▶ [Challenges]
a) From the invention summary below, pull out the passage from "[0018] According to" up to and including "the measurement volume.", word for word.
b) According to the invention summary below, what type of heating element does the heating device include?

▶ [Selection]
⟨

SUMMARY OF THE INVENTION
[0010] The present invention is therefore based on an object of
providing an improved technology with which contamination can be
detected, in particular also in non-cured fiber matrix composite
materials.
[0011] A device according to the invention is suitable for
examining layer material for contamination. The device comprises a
heating device for heating a test area of the layer material and a
detector device for detecting at least one contaminant desorbed
from the layer material. The heating device comprises at least one
infra-red heating element.
[0012] A method according to the invention is suitable for
examining layer material for contamination. It comprises heating a
test area of the layer material with an infra-red heating element
and detecting at least one contaminant desorbed from the layer
material.
[0013] The layer material can have a plurality of layers or be
designed to be layered for the production of a laminate. In
particular, the layer material can comprise a pre-impregnated,
non-cured fiber matrix mat (a "pre-preg"), which is designed to be
layered to produce a laminate and then cured (for example, in an
autoclave).
[0014] The infra-red heating element can, in particular, comprise
an infra-red emitter. The heating according to the invention with
the aid of the (preferably controllable) infra-red heating element
allows contact-free heating (in particular) of a non-cured
composite material that is not dimensionally stable (such as a
pre-impregnated, non-cured fiber matrix mat) without heating the
ambient air as well to a disadvantageous degree. In this manner,
although desorption of contaminants can be thermally activated,
impairment of the viscosity and the initial reaction state of the
non-cured material resulting from heated ambient air can be avoided
or at least minimized. A device according to the invention and a
method according to the invention are therefore suitable for
determining contamination in non-cured composite materials and
allow parameters of any necessary countermeasures to be
advantageously set. In this manner, defects in the laminate and on
the surface can be prevented and thus the quality of the laminate,
adhesive and surface of components produced from the material can
be optimized.
[0015] In particular, the present invention makes it possible for
any contamination present (for example a real moisture content) in
a pre-impregnated fiber matrix mat (a "pre-preg") to be determined
during a laying process for manufacturing a laminate and/or for
accompanying samples produced alongside manufacture to be examined
accordingly.
[0016] The field of use of a device according to the invention and
a method according to the invention is not limited to non-cured
composite materials, however, but both device and method can also
be used for examining other materials, in particular cured
composite fiber materials (for example before further processing by
adhesive bonding, coating or the like). The present invention
therefore further has the advantage of flexible usability.
[0017] The test area can in each case be a total surface area of
the layer material or a local surface section of the layer
material; the layer material is examined on the test area.
[0018] According to a preferred embodiment of a device according to
the invention, the detector unit comprises one or more sensors; the
detection takes place analogously according to a method according
to the invention preferably by means of such a detector unit. In
particular, the detector unit can comprise for example, at least
one moisture sensor, metal oxide sensor, non-dispersive infra-red
sensor, at least one ion mobility spectrometer (IMS) and/or at
least one gas chromatography sensor (which can for example have an
ion mobility spectrometer as the detector). The measurement can
comprise a determination of an absolute or relative quantity of the
at least one contaminant in the measurement volume.

⟩

▶ [Source data]

⟨

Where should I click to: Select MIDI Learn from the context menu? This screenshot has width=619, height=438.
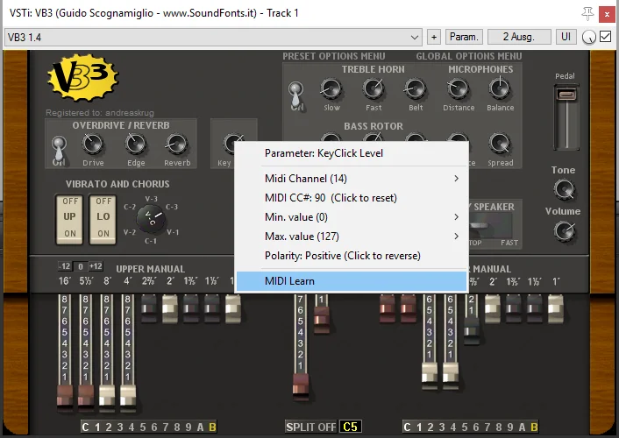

⟩

▶ [Responses to the tasks]
a)
[0018] According to a preferred embodiment of a device according to
the invention, the detector unit comprises one or more sensors; the
detection takes place analogously according to a method according
to the invention preferably by means of such a detector unit. In
particular, the detector unit can comprise for example, at least
one moisture sensor, metal oxide sensor, non-dispersive infra-red
sensor, at least one ion mobility spectrometer (IMS) and/or at
least one gas chromatography sensor (which can for example have an
ion mobility spectrometer as the detector). The measurement can
comprise a determination of an absolute or relative quantity of the
at least one contaminant in the measurement volume.

b) At least one infra-red heating element.